The November release of Jinsei Kataoka and Tomohiro Maekawa’s Livingstone provided me a nifty excuse to try Deadman Wonderland, an earlier series written and illustrated by Katoaka. Fans of Deadman Wonderland may know its complex licensing history here in the US: Tokyopop was its first publisher, releasing five volumes before going bankrupt in 2011. VIZ acquired the series in 2013, and is now just two volumes shy of the series’ grand finale, which arrives in February 2016. Whether you’re new to Kataoka’s work or have been a long-time fan, this column has something for you–so read on!

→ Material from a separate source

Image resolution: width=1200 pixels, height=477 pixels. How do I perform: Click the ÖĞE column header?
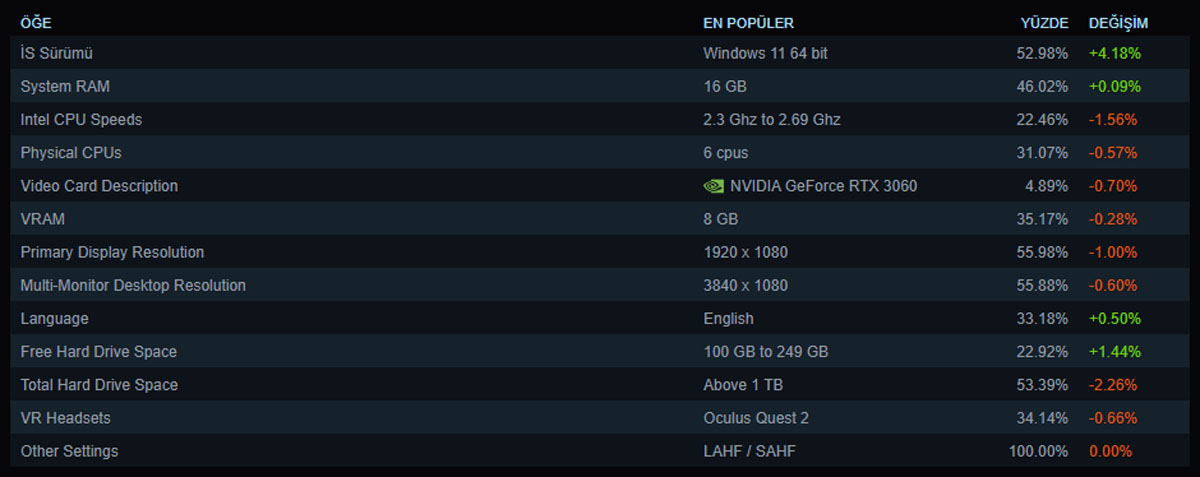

In the not-so-distant future, a private company operates a prison compound and theme park in Tokyo Bay: Deadman Wonderland. Here, the owners stage elaborate games for visitors, using convicts as contestants. Though the justification for these contests is noble–the proceeds benefit victims of a devastating earthquake that left more than 70% of Japan underwater–the circus atmosphere is not, as prisoners compete to the death in front of howling crowds.
Given how many other comics and movies have drawn from the same well of inspiration, Jinsei Kataoka and Kazume Kondou do a fine job of breathing life into this dystopian premise. They create a sympathetic protagonist in fourteen-year-old Ganta Igarashi, a newly minted inmate who’s been wrongfully convicted of murdering his classmates. The first volume of Deadman Wonderland unfolds through Ganta’s eyes, as he tries to learn the prison’s elaborate rules and avoid dying in his first competition. Though there are numerous hints of a greater conspiracy afoot at the jail-cum-amusement park, Kataoka and Kondou resist the temptation to dole out too much information in the first volume. A perceptive reader will guess the significance of some details, but enough is left to the imagination that the reader is only clue or two ahead of Ganta.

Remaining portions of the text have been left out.